Nuclear cardiology studies use techniques to assess blood flow to the heart muscle, evaluate the pumping function of the heart as well as visualize the size and location of heart muscle damage due to blockages in coronary arteries. Myocardial perfusion imaging (examination of blood flow to the heart muscle) is the most widely used nuclear cardiology technique.
Myocardial perfusion images are combined with exercise to assess the blood flow to the heart muscle. Exercise is in the form of walking on a treadmill. In the event that a person cannot exercise on the treadmill, a chemical stress test is performed using the drug dipyridamole, adenosine or dobutamine.
A small amount of imaging agent (Cardiolite or Thallium) is injected into the blood stream through a vein in the arm during rest and during exercise or chemical stress. A scanning device is used to measure the uptake of the imaging agent by the heart.
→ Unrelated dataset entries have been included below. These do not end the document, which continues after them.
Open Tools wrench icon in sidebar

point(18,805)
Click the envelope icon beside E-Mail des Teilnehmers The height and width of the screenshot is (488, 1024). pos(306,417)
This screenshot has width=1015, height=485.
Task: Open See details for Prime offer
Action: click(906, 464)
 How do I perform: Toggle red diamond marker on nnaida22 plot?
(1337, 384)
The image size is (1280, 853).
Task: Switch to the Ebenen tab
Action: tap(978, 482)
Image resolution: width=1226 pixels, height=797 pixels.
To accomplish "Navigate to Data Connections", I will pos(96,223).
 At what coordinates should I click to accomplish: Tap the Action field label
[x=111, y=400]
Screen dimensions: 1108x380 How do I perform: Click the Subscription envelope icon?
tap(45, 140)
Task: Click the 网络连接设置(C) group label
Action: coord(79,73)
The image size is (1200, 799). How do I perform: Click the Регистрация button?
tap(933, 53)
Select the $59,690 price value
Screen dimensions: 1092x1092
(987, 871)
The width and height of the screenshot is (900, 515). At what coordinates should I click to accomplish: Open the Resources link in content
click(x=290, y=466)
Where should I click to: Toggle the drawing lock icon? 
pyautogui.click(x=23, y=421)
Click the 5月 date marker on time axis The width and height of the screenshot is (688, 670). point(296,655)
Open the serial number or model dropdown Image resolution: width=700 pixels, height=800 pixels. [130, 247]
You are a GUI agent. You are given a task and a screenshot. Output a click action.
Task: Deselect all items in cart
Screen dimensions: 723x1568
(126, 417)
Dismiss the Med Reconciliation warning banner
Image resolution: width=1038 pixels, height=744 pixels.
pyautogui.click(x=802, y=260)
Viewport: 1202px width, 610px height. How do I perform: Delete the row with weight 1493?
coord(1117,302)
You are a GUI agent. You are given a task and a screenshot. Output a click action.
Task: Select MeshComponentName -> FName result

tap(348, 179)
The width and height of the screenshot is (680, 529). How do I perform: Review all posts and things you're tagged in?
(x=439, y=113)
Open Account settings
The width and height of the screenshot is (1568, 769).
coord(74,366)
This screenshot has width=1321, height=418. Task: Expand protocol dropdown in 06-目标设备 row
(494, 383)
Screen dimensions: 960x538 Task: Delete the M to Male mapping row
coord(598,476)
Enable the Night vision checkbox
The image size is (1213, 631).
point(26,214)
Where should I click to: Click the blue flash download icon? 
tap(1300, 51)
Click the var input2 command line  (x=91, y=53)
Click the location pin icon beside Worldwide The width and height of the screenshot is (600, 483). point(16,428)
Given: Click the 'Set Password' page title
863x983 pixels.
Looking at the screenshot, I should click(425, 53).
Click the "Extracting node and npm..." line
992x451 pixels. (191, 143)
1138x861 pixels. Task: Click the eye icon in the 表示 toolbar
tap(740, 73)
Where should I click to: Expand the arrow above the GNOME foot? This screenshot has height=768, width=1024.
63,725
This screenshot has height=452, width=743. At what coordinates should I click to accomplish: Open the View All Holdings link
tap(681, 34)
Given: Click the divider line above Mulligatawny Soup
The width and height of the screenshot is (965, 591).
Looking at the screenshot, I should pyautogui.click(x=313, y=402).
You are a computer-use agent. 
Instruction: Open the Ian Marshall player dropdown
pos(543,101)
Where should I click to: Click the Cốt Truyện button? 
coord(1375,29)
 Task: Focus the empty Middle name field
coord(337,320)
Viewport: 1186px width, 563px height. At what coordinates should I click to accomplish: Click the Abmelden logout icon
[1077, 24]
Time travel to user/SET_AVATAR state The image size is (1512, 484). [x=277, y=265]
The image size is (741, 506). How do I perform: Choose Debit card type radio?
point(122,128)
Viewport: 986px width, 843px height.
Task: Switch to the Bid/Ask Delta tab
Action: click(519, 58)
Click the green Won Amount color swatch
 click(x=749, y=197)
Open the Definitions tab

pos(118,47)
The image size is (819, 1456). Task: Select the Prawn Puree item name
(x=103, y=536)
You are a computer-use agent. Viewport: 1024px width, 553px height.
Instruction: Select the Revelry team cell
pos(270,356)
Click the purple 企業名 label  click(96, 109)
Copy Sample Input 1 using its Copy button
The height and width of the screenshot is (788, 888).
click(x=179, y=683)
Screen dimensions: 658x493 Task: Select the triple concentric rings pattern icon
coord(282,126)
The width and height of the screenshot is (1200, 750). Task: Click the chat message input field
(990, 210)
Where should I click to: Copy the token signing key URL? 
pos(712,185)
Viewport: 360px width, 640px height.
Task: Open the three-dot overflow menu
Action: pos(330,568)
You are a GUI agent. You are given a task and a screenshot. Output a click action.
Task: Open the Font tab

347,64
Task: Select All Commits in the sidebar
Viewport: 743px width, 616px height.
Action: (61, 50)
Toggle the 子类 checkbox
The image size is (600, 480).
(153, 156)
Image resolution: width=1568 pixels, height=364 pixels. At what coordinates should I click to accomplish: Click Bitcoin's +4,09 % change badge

If there is a significant blockage of a coronary artery, a decrease in blood flow will be detected and subsequently demonstrated by abnormalities of the images (pictures) obtained by scanning the heart.
Nuclear cardiology studies also evaluate how well the heart muscle pumps. In patients with coronary artery disease and in those who have had a heart attack, the assessment of the pumping function of the heart (also known as the ejection fraction) is essential in the prediction of both long term and short- term survival.